Title: Pressed Flowers
Disclaimer: Konomi's, I'm just playing.
Warnings: BL, angst in buckets, a tiny bit of language
Author's Note: This is really a combination of a lot of things. It's a tie in to a remark I (well, Gakuto) made in A Day in the Life of Mukahi Gakuto, but it's also the product of a discussion of pigment versus dye, specifically in relation to flowers, that I had in printmaking today. Either way, please enjoy!
He remembers it in full, brilliant colour, as if it were yesterday. It was mid-May, a Sunday, their third year of middle school; everything was in full bloom. Hyoutei Gakuen was known for, among other things, its pretty campus, and all along the paths and in the gardens, flowers shone their greatest, all colours illuminated in the pleasant spring sunlight.
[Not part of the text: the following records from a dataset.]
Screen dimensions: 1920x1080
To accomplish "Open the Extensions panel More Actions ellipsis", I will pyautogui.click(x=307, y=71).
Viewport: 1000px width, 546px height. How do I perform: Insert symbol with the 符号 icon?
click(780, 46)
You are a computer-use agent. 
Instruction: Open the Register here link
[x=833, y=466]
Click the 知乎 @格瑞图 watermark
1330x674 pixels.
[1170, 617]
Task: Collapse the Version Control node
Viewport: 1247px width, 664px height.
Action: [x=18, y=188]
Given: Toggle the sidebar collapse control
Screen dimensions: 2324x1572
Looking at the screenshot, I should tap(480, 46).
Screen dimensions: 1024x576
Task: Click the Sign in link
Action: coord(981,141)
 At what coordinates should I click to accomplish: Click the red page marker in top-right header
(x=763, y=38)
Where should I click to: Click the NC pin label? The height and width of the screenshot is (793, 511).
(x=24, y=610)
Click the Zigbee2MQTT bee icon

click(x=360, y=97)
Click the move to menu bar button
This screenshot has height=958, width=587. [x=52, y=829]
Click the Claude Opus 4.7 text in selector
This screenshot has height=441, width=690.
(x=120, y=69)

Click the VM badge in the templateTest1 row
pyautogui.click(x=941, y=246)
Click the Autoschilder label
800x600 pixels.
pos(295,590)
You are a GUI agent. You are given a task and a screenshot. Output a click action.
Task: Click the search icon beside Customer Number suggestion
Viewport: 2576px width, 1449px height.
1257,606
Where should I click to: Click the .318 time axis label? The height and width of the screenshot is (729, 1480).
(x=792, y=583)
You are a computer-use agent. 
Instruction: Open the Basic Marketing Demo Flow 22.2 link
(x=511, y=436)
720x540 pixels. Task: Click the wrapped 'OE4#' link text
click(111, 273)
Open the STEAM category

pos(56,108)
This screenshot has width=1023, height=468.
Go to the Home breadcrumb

The grass was a vibrant green, the various blossoms standing out against it like cheerful confetti, and with every soft gust of wind, cherry blossom petals rained down as if out of a romance movie. The aroma of flowers in the air was strong, yet somehow without being overpoweringly so; everything was soft, everything was pleasant, everything was brilliant and beautiful.
Gakuto fit in well amongst the rest of it, he remembers thinking, being brilliant and beautiful just like the flowers. His hair shone with an almost impossible luminescence in the sun, causing even the most striking roses to pale in comparison, and it swayed with all the weightlessness of the petals on the breeze as Gakuto skipped along the pathway, brushing lightly against his cheeks, which were pale and smooth enough to make even the lilies jealous. In those pretty blue eyes, there was a sparkle, a shimmer, which could only remind him of the gleam on the pond in the morning sun, and upon Gakuto's lips, there shone the most beautiful, vibrant smile as he laughed, his voice a pleasant as the scent of flowers on the breeze, "Come on, Yuushi!"
And it somehow it almost didn't feel right, touching the hand of such a wonderful, spritely creature (he was reminded, in some way, of A Midsummer Night's Dream), but Gakuto was clutching tightly to his hand, those sweet little fingers laced between each of his, tugging him into the main garden until they were surrounded by a scattered rainbow, of sorts, of everything in full bloom at once. Gakuto was still laughing as he ran down the rows, full of energy, full of life, and when they were just about in the centre, he collapsed, purposefully pulling him along.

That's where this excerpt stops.